Bloopers, or rejects, are an inevitable part of our baking process. We bake with fresh ingredients, and as we have come to realize, cows have good and bad days, so do laying hens. Fresh ingredients are never exactly the same and are an interesting variable in the baking process. And then there is tapioca starch. Made from a tuber, it has different properties depending on the rain cycle of the season in which it is grown. Like many other flours, including gluten free ones, tapioca also behaves differently depending on the weather outside. Our manufacturing facility is in Vermont. Need I say more? But this is what artisan baking, as opposed to industrialized baking, is all about.
We could more precisely control our ingredients by using powdered milk, boxed or powdered eggs, and cheese chock full of natamycin, a questionable anti-fungicide, and milk protein concentrates. We also could employ all sorts of dough conditioners and stablizers to make the dough behave. We don’t. All of these stabilized ingredients would make our products a lot cheaper, to both us and consumers. But, we are committed to baking honest products using the freshest possible ingredients. It is not only about taste, but it is also about doing the “right” thing. We care deeply about the animals and people behind our ingredients.
What does all of this have to do with bloopers? Well, we have a lot of them. Instead of scooping them up and filling landfills with our rejects, we donate them to local food banks and shelters. On a typical week, we donate over 200 pounds of bread, that go to all sorts of people, not just gluten intolerant ones. We’re proud of the nutritional quality of our products and glad to add them to the diets of those less unfortunate.
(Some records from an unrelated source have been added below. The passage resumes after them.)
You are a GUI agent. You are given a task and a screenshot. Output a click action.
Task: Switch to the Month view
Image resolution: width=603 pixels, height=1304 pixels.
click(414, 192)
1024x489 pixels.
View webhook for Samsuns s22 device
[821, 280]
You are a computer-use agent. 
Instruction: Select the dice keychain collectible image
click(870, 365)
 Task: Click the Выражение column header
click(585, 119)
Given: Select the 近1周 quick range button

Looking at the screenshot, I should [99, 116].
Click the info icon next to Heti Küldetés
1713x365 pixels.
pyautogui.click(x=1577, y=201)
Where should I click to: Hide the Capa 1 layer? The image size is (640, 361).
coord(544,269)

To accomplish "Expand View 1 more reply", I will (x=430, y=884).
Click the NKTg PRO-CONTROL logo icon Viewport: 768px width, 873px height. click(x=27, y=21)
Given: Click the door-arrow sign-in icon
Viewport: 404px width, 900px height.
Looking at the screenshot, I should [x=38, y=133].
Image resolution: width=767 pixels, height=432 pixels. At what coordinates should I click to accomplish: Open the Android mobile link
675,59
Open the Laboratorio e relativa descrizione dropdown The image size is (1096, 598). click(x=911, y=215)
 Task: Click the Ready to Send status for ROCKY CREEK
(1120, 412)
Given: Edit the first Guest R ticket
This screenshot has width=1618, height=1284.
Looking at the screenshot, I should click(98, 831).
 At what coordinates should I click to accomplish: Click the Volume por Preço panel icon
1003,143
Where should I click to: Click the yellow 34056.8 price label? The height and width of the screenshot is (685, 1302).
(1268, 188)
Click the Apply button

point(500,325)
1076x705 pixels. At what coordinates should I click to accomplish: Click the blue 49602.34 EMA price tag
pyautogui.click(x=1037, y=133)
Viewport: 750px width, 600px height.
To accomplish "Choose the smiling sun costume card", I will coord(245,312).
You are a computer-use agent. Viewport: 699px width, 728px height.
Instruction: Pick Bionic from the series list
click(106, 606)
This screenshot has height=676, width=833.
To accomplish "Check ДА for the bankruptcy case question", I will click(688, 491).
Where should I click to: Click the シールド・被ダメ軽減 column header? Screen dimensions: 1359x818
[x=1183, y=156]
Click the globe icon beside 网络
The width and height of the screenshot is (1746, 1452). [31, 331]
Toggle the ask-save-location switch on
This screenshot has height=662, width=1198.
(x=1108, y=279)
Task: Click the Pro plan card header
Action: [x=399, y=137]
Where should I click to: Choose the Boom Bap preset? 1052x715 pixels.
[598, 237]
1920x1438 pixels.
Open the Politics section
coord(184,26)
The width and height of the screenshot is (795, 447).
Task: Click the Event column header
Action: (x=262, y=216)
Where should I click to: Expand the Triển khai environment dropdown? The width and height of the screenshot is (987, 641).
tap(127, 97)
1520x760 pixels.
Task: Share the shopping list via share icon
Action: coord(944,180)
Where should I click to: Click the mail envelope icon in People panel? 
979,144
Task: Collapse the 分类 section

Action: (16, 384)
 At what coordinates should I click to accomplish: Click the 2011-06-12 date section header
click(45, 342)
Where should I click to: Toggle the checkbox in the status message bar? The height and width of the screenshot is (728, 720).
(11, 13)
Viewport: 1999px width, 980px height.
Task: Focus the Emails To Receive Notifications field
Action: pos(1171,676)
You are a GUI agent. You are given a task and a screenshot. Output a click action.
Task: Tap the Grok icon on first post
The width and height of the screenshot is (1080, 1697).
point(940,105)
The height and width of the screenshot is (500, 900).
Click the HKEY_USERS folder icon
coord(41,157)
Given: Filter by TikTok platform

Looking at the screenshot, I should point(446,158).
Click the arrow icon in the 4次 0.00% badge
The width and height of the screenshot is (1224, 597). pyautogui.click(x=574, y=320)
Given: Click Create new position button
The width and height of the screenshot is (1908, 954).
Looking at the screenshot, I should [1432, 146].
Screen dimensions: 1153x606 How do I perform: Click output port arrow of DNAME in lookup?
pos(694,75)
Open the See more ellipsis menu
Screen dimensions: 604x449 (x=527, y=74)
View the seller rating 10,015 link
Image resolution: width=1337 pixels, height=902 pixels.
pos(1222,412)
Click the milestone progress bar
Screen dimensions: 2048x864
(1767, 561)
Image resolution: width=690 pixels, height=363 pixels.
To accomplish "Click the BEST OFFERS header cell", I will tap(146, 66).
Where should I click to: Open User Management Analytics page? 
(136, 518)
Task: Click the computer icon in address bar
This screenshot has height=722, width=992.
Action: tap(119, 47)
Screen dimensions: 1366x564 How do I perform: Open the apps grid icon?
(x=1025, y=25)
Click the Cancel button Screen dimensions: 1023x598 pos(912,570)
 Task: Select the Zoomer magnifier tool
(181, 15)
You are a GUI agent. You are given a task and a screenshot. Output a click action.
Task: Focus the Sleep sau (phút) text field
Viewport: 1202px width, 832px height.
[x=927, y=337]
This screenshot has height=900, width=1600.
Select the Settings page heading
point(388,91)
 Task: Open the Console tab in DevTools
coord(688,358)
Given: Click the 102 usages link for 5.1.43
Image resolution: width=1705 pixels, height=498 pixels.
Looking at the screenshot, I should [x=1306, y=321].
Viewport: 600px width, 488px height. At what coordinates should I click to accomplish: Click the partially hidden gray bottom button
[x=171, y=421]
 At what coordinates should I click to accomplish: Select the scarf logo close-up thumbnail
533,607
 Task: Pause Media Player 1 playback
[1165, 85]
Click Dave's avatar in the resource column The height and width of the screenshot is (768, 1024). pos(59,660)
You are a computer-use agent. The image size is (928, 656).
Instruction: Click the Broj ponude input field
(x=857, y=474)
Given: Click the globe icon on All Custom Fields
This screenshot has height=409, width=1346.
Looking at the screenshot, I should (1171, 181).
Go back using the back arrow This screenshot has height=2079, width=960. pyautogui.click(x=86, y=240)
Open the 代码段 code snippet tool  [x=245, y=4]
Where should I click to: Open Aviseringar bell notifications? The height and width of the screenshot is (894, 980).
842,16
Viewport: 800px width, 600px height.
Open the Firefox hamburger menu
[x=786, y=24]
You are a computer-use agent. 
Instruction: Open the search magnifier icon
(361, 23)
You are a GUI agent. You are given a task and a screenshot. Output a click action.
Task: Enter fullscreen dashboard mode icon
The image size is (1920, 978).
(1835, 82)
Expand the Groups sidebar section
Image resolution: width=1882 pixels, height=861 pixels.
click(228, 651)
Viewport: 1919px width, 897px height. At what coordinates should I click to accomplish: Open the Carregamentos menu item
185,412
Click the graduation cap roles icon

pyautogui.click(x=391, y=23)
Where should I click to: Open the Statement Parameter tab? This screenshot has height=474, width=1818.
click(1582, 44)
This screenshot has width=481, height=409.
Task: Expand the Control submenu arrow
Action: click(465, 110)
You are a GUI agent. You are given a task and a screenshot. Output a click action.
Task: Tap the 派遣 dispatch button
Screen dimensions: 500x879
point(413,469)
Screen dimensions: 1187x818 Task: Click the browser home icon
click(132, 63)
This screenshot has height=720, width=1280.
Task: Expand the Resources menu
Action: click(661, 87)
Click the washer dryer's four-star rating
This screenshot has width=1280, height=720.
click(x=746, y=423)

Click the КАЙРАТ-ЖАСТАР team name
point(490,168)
What constitutes a blooper? It just doesn’t meet our quality standards. Among other things, it can be too artisan (read: ugly) or it can rise too much or too little. We entertain ourselves with all sorts of names for the bloopers like “volcanoes,” “puffers,” “baked potatoes,” and “tennis balls.” And of course, some of the bloopers end up in the home kitchens of our staff, including us. Volcanoes (aka known as rolls) are, in fact, great for stuffing with tons of veggies and humus—ugly, but oh so utilitarian.